**TASK**
Below is a personal piece about a brief dating connection, followed by records. List every source the writer says they turned to for information or guidance in the piece.

::: EXCERPT PROVIDED :::

Like I said, I was interested also because I was curious why he would had such kinds of affair after marrying a woman. I researched online for a consecutive 3 days regarding this matter. The reasons were humane enough.
I was reckless and threw this connection away. Because I was trying, too hard. I had a favourite guru on this sort of dating and she was successful. In her videos she said it was never too soon and about how we keep our standards up high so that people we date are on par and we don't waste our time. Be focused on the aim. There's nothing wrong with that. Anyone who wants something has to set their intention on it.
I wanted a book so I texted him about it and he read my message and never ever replied. I was filled with guilt I removed my simcard so that I never EVER reconnect with this person however the chemistry or friendliness existed for the first 2 days.
I recall a tarot reading because I'm into these stuffs. The reading said this person "will prepare you for your true connection". I couldn't agree more. I felt on one hand I disrespected him, on the other hand he taught me to be respectful of time and mannerisms. It was a sort of transaction with no money involved. I'm grateful I met this person, he really reminded me of that.
He also showed me how high my standards should be.
The day after I watched my guru online and she reminded to keep it as a date, not some job.
Of course. I just went off track for a time. See how it affected everything. Impressions are so important.

::: INFORMATION SHOWN :::

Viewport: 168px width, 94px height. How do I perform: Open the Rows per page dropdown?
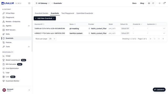[52, 39]
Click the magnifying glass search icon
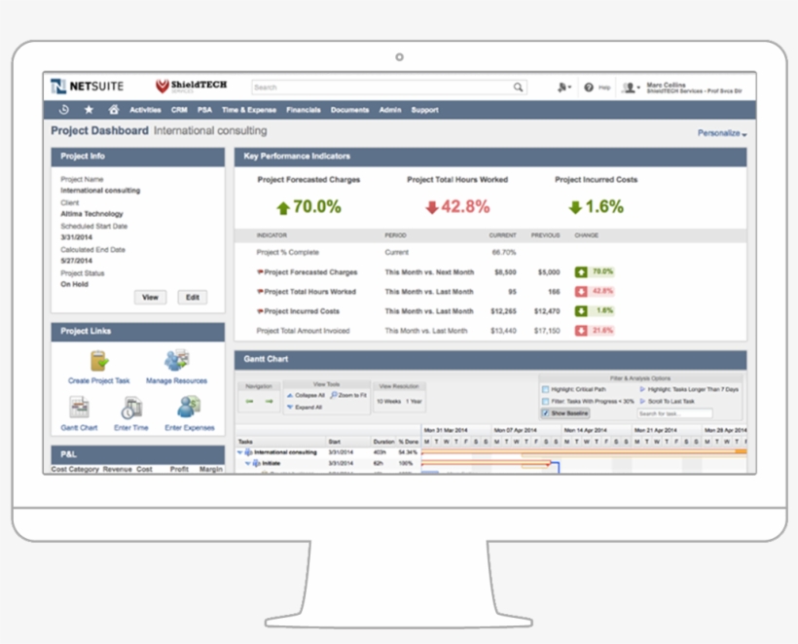The height and width of the screenshot is (644, 798). pyautogui.click(x=517, y=87)
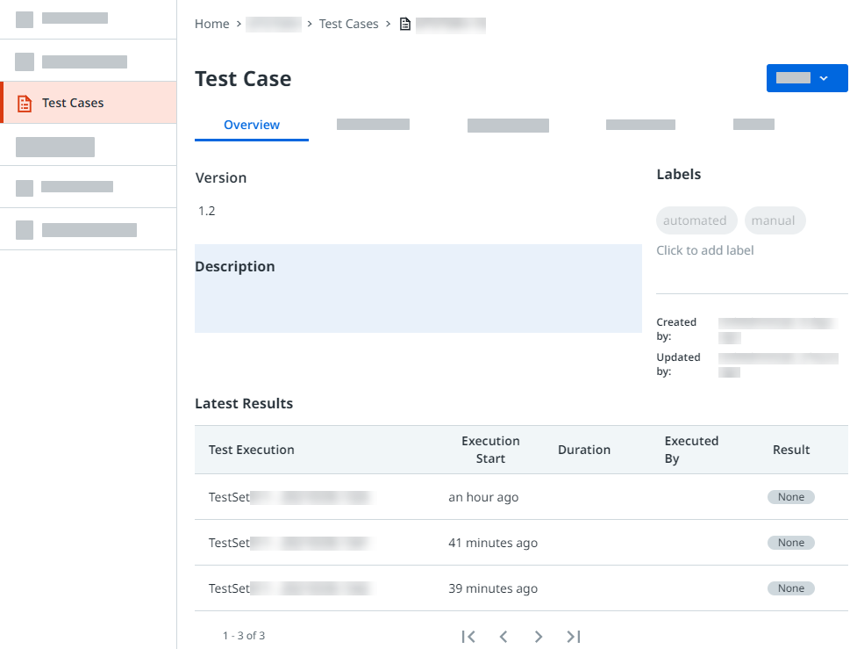Image resolution: width=857 pixels, height=649 pixels.
Task: Click None badge on 39 minutes ago row
Action: [790, 588]
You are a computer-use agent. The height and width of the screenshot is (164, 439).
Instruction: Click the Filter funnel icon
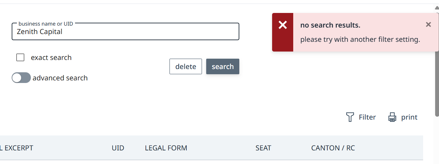point(350,117)
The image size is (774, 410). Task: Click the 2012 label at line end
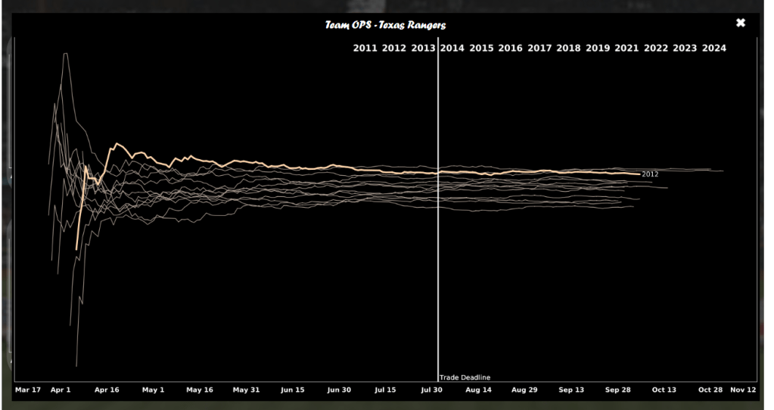point(650,174)
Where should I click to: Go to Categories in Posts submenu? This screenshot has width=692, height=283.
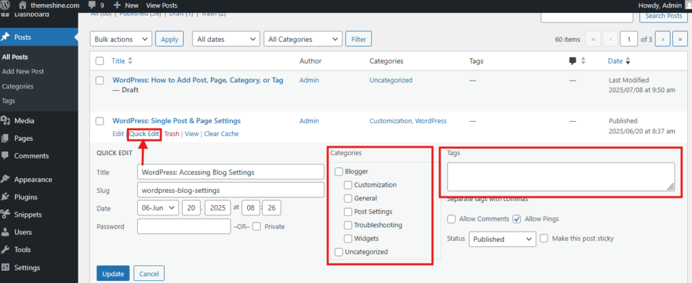coord(18,86)
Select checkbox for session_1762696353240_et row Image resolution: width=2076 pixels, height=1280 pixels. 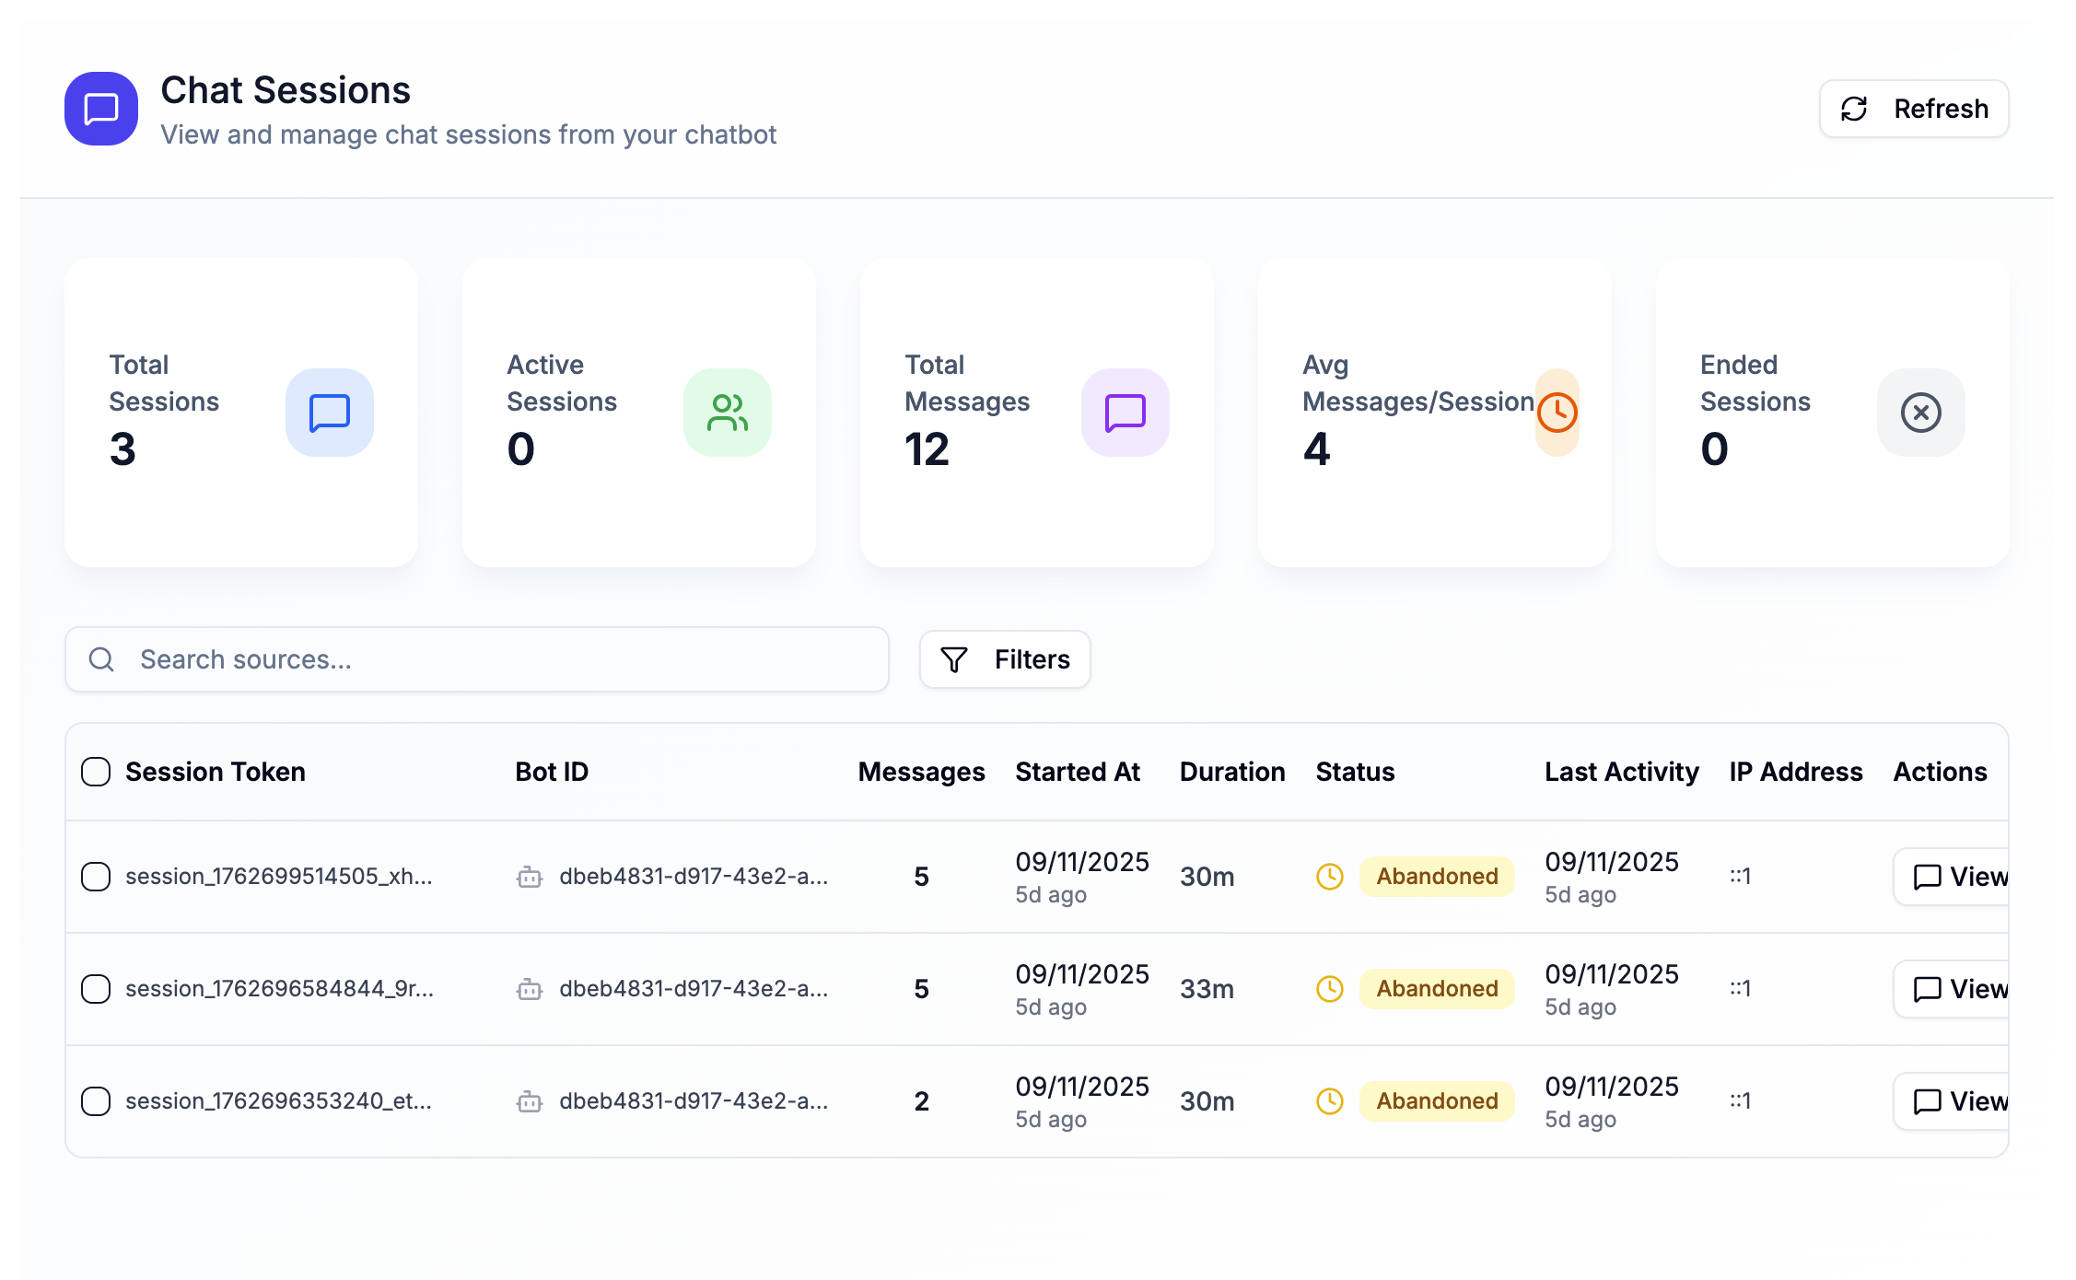click(96, 1101)
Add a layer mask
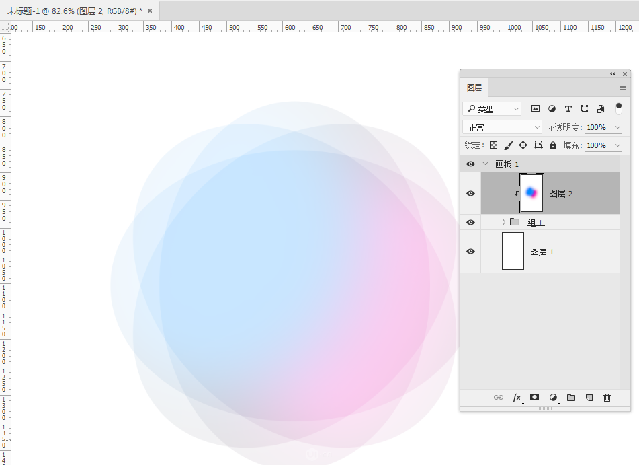This screenshot has height=465, width=639. 535,398
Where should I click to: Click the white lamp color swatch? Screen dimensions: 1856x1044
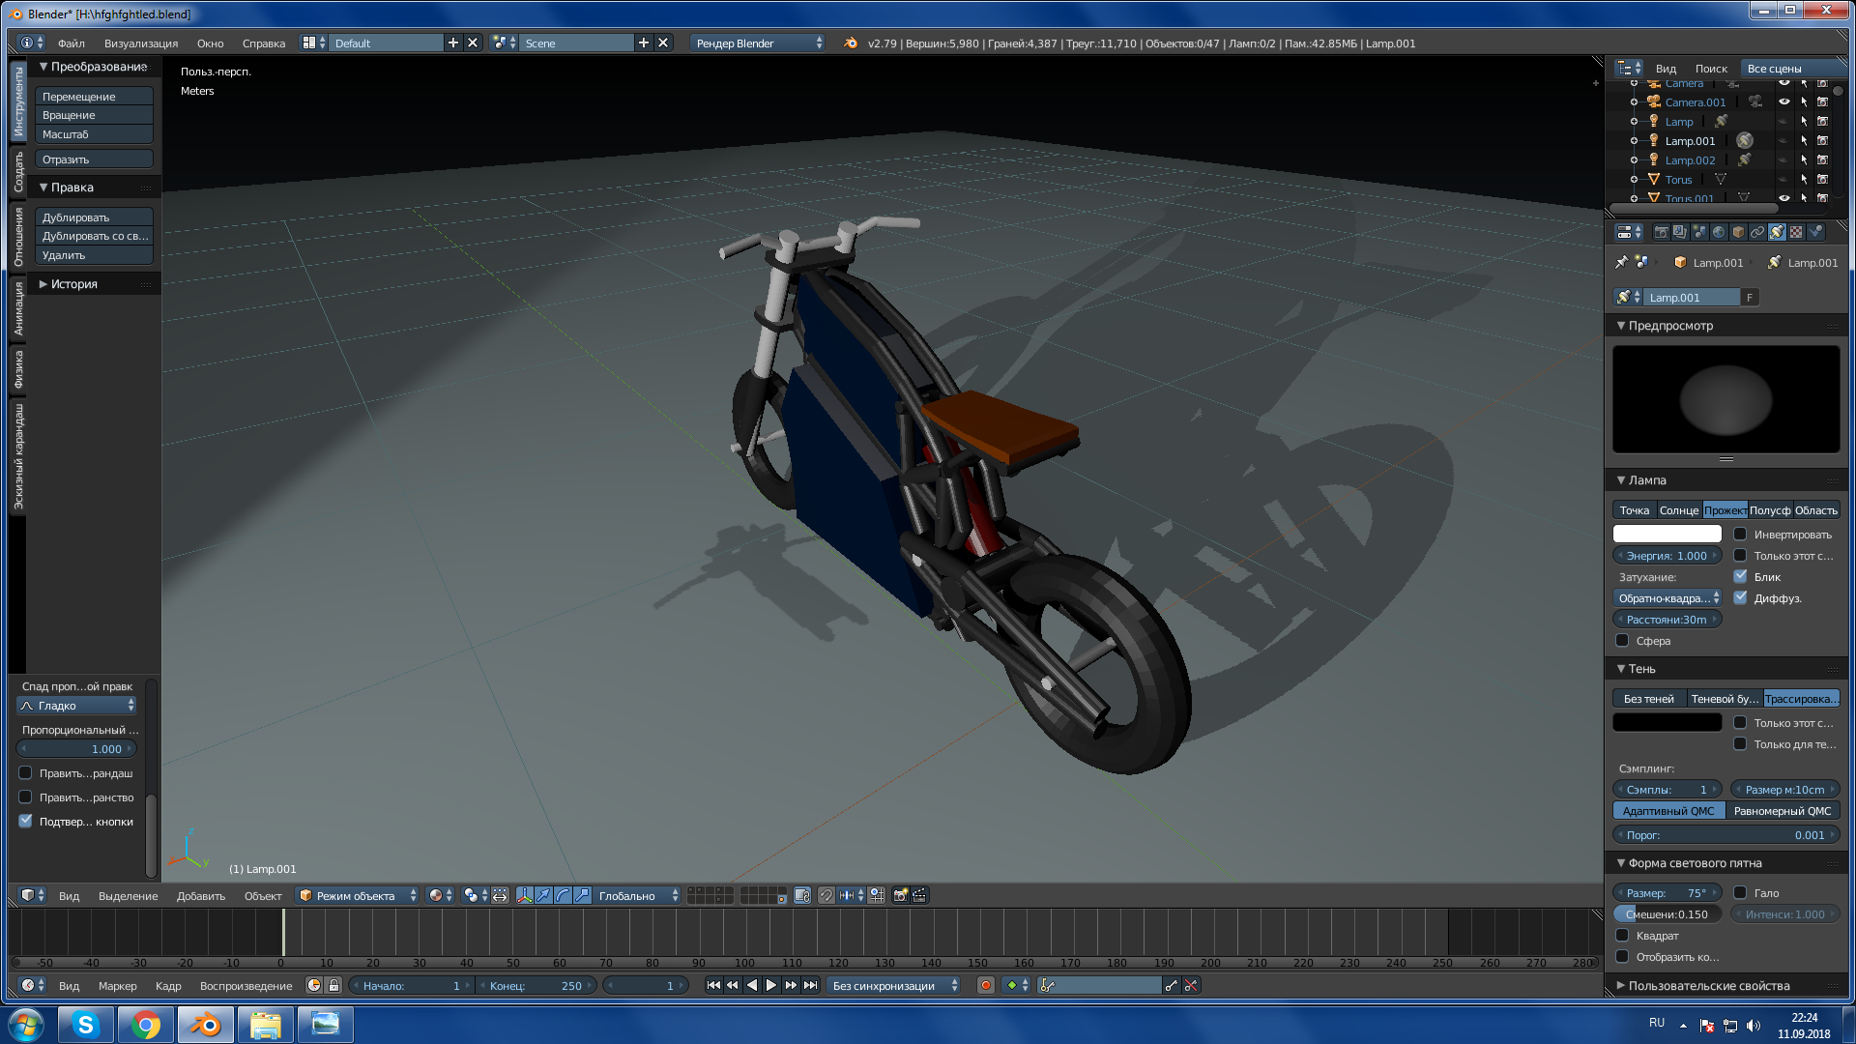(x=1667, y=535)
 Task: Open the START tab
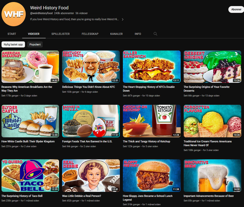coord(12,34)
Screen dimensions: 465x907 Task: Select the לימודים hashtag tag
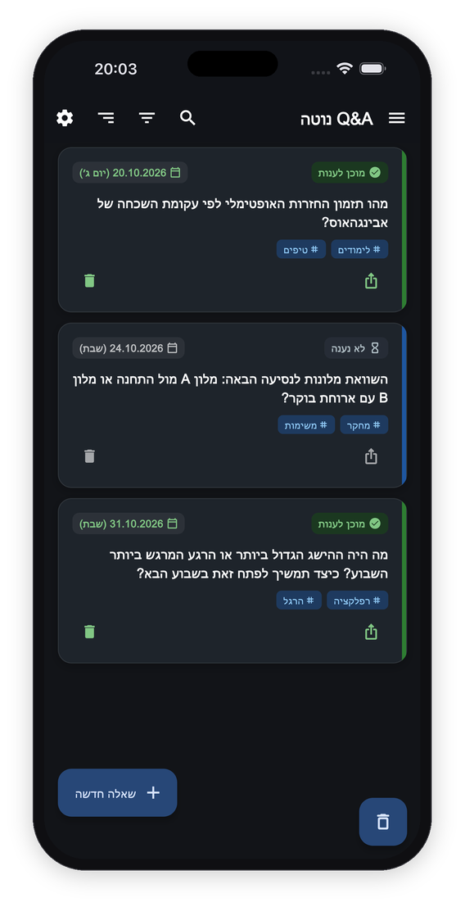pos(359,249)
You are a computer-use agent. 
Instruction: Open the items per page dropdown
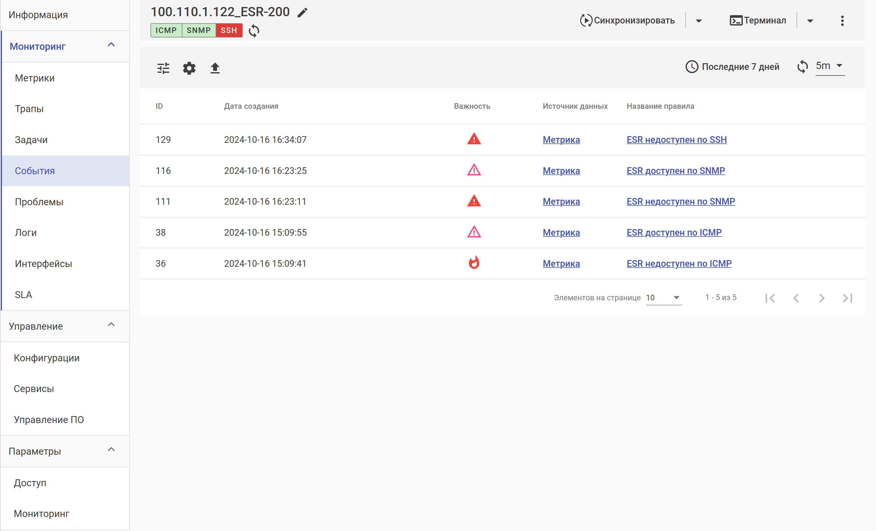point(663,297)
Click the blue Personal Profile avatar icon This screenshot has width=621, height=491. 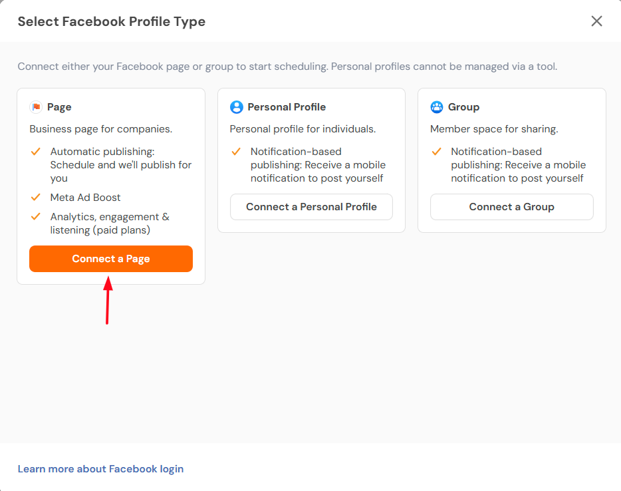point(237,107)
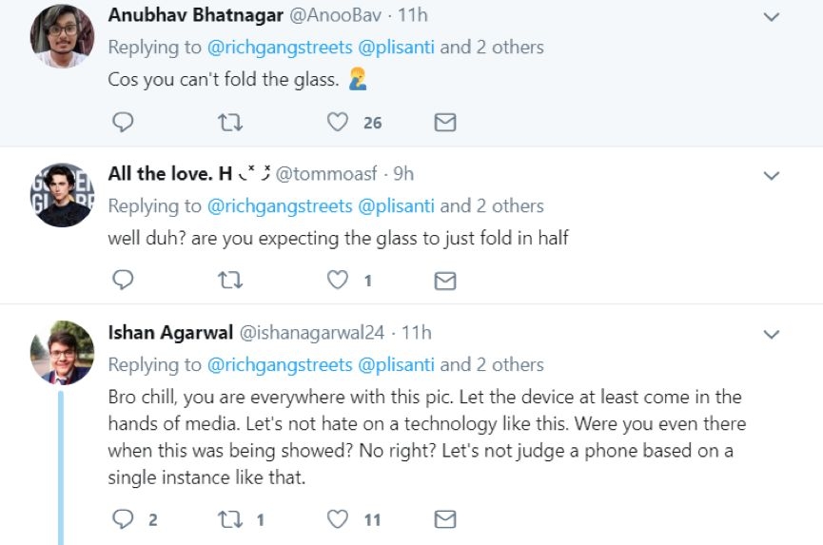Viewport: 823px width, 545px height.
Task: Open the avatar of All the love. H
Action: click(63, 194)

:::

**SOLUTION FOR THIS TASK**
- Online research, done over three consecutive days
- The videos of a favorite dating guru, watched online
- A tarot reading